# START OF GIVEN INFORMATION
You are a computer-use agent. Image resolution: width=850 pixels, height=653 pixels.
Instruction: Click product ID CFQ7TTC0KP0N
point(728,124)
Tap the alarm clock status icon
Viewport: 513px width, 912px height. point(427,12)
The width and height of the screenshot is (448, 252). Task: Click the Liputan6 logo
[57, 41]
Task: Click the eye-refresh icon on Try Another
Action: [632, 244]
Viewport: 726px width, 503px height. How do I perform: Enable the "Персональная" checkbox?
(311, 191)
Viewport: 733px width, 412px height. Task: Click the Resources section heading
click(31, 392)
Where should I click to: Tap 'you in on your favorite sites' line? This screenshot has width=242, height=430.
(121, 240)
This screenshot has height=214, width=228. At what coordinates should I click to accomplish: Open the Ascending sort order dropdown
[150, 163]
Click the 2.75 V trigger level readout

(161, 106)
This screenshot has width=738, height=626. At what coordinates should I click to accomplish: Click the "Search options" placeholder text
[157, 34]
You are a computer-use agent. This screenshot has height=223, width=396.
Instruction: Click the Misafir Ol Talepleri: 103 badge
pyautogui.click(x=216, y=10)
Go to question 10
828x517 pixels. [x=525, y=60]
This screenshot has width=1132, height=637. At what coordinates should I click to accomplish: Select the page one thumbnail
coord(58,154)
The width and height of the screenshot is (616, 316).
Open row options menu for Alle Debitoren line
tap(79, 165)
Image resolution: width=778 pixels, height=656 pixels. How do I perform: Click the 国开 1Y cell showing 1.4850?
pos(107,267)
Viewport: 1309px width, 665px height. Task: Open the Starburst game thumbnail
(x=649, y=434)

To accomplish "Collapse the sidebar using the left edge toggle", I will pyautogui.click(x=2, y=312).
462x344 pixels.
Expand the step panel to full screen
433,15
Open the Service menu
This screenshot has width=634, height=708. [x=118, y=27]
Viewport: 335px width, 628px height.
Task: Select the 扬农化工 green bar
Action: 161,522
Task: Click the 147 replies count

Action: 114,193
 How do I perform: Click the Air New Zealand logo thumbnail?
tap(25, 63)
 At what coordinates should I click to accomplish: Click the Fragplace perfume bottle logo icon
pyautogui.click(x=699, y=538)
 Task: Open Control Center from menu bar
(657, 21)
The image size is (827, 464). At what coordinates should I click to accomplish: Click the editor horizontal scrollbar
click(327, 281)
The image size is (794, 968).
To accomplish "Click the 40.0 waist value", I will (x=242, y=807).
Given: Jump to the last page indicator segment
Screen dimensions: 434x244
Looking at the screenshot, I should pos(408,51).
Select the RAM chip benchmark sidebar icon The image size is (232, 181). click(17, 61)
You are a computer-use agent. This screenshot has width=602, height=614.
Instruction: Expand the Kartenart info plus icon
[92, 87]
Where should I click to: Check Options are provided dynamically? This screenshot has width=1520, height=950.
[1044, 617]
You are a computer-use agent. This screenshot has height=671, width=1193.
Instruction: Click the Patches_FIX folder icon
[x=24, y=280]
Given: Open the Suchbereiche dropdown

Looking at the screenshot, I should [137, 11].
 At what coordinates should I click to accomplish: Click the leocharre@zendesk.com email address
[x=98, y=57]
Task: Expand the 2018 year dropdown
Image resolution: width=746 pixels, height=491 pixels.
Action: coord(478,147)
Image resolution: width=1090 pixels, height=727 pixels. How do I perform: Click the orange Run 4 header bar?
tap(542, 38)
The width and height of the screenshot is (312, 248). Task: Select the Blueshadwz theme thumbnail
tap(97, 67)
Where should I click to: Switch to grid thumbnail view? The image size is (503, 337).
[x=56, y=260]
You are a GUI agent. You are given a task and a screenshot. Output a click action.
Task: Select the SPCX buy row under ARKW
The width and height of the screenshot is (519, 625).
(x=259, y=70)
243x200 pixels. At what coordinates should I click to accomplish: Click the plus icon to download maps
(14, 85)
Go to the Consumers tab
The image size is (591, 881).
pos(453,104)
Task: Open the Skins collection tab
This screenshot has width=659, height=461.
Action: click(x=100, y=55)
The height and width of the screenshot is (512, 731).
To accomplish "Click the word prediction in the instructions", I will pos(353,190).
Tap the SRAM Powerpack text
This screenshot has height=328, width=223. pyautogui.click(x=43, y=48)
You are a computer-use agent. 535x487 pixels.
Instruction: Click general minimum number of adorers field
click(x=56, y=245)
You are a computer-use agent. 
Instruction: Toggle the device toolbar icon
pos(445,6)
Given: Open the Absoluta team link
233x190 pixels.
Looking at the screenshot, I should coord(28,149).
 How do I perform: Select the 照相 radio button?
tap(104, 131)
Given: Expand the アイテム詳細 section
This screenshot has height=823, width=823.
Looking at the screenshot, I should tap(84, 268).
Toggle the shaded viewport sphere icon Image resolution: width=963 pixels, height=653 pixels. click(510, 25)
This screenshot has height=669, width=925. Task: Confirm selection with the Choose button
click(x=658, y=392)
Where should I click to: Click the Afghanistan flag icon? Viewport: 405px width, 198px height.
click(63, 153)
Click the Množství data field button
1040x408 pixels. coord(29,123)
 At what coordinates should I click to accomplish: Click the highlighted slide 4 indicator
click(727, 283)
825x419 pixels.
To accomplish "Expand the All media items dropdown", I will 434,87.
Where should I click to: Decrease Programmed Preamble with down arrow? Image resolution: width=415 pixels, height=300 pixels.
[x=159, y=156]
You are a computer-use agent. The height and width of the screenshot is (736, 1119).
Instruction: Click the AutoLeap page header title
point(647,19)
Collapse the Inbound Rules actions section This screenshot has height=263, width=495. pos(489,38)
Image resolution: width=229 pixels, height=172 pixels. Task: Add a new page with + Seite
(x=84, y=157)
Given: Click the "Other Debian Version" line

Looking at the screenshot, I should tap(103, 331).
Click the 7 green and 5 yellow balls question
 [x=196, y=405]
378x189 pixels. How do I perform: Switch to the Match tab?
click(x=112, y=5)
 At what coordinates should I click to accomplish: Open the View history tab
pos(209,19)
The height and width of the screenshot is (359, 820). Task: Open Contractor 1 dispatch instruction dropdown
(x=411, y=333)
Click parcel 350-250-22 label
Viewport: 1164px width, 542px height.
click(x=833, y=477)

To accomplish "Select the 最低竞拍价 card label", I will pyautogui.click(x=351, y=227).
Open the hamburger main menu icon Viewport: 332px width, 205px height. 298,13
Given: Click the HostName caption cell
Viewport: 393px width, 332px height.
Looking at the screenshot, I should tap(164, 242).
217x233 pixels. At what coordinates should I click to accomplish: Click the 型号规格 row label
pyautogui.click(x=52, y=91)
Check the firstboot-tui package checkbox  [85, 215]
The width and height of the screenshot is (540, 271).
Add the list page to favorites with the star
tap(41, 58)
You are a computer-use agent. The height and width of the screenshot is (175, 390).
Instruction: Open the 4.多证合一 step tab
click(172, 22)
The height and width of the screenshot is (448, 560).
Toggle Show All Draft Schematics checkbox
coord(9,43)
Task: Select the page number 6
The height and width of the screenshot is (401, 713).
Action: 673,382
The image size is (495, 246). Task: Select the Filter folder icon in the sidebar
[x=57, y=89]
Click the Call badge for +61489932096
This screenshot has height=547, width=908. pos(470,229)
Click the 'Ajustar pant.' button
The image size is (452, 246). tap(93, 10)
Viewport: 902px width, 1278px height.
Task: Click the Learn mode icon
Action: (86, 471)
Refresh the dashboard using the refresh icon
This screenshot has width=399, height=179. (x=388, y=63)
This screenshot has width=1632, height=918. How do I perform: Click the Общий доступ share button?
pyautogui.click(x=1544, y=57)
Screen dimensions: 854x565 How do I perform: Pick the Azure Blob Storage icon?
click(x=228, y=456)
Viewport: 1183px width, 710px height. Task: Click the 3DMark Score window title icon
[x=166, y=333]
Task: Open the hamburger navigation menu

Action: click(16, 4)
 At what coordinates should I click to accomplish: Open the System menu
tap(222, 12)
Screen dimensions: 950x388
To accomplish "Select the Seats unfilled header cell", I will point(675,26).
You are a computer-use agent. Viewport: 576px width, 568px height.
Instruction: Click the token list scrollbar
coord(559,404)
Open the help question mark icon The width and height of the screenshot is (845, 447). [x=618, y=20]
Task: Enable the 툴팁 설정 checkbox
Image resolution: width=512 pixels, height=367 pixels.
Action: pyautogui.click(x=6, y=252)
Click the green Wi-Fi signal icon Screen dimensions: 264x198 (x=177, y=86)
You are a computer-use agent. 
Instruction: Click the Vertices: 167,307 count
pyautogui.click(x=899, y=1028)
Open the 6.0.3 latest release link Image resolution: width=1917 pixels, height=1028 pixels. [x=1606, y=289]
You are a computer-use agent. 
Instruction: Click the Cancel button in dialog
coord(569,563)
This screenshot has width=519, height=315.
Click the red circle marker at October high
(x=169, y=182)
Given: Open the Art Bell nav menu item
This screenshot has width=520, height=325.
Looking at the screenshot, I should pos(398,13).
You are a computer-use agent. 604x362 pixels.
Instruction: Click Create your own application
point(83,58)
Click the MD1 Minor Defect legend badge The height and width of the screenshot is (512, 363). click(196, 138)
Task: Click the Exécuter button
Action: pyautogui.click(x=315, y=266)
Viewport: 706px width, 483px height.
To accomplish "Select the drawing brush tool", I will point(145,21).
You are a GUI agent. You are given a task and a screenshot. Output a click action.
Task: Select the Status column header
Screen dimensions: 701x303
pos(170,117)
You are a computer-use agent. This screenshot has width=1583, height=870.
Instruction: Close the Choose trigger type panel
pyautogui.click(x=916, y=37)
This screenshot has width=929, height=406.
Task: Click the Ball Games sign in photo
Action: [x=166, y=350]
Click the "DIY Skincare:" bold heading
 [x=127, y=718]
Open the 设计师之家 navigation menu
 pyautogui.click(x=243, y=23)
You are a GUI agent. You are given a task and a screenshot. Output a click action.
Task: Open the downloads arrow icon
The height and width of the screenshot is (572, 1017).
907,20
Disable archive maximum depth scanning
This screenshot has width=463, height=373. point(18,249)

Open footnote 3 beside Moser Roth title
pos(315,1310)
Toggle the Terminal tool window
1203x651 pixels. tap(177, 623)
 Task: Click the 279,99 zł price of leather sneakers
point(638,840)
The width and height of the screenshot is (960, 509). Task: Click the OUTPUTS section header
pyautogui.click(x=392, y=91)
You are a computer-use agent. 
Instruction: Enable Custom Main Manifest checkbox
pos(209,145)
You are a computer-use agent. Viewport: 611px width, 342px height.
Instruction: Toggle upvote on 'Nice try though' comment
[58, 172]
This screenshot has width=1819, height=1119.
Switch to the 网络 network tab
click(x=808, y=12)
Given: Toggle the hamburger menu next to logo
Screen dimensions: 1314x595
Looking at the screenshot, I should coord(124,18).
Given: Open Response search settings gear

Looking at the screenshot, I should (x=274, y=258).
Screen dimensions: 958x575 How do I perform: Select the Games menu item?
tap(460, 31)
# END OF GIVEN INFORMATION
▶ **TASK TO COMPLETE**:
Retype the material above from the line containing "Given: Jump to" through the line containing "[1044, 617]", with both of those lines included.

▶ **RESPONSE**:
Given: Jump to the last page indicator segment
Screen dimensions: 434x244
Looking at the screenshot, I should pos(408,51).
Select the RAM chip benchmark sidebar icon The image size is (232, 181). click(17, 61)
You are a computer-use agent. This screenshot has width=602, height=614.
Instruction: Expand the Kartenart info plus icon
[92, 87]
Where should I click to: Check Options are provided dynamically? This screenshot has width=1520, height=950.
[1044, 617]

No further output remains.